# REQUEST
Gather every line of the records below that contains the string "agent". Case counts.

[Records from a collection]
_ _ _

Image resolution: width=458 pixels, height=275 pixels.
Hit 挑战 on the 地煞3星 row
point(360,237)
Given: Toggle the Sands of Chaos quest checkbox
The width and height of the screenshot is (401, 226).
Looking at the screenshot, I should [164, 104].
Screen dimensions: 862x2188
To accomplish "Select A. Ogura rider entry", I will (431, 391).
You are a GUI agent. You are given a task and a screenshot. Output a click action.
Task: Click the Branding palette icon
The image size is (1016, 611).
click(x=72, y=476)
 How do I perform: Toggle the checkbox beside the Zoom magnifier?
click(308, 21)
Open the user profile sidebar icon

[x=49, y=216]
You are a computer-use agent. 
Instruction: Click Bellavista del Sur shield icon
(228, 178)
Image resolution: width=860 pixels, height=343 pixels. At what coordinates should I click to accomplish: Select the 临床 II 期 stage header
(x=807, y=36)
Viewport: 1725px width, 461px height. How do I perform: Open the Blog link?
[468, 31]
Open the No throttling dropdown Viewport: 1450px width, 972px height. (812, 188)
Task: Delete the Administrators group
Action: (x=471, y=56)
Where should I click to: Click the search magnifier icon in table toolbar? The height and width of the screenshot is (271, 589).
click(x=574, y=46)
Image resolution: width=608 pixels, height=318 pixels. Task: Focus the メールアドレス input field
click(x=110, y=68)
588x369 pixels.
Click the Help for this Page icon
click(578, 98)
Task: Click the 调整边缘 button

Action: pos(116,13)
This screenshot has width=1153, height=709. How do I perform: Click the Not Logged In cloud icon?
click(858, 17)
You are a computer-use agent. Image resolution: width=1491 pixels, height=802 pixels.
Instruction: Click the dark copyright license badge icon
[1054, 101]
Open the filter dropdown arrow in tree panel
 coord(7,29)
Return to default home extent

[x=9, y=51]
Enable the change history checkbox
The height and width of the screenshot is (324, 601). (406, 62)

_ _ _

# EXPECTED ANSWER
You are a GUI agent. You are given a task and a screenshot. Output a click action.
You are a computer-use agent. 
You are a computer-use agent. Image resolution: width=1491 pixels, height=802 pixels.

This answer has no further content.